N.T. Wright suggests “that in the Bible humans are created in order to live as worshipping stewards within God’s heaven-and-earth reality, rather than as beings who, by moral perfection, qualify to leave ‘earth’ and go to ‘heaven’ instead.” (Page 77-78)

Wright uses the term vocational covenant. Our vocation as humans is to image God to creation as caring stewards, and to image creation back to God as thankful worshippers. If we abandon that vocation we corrupt ourselves and creation too. Sin is simply the result of breaking that vocational covenant, which then leads to death and separation from God.

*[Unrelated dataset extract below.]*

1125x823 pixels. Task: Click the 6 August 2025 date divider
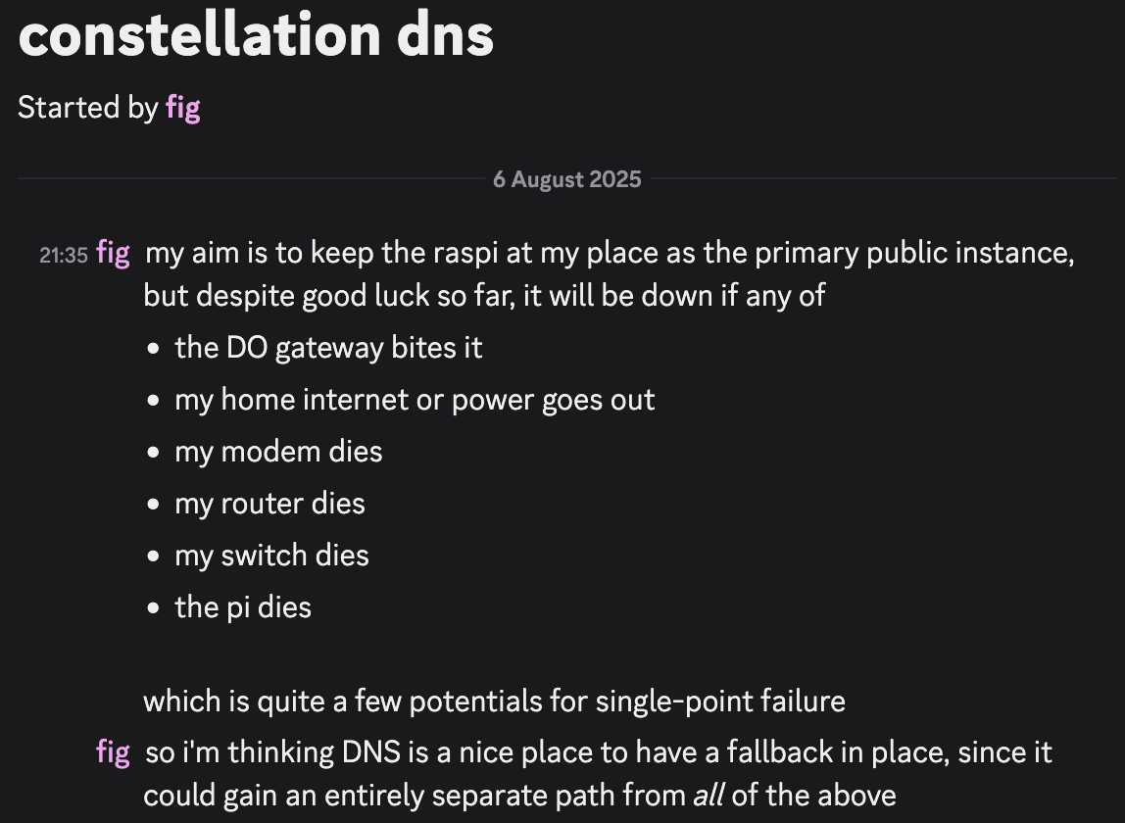[566, 179]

So, notice how Wright’s emphasis is not You broke God’s law and now He’s angry at you and you are going to hell, but rather it’s, We abandoned our vocational covenant by refusing to worship God and refusing to steward creation, and because of that we have corrupted ourselves and are separated from God.

The question then is: How is this problem of us breaking our vocational covenant, and the consequences thereof, fixed?

Wright spends some time writing about the purpose of the nation of Israel. As I mentioned above, Israel was a kingdom of priests to the nations. That means that they were acting as the image bearing mediators between God and the world. They were priests, and as priests they were to work to reconcile creation with God. That of course included being a light to the Gentile nations. This was, as Wright puts it, their vocation.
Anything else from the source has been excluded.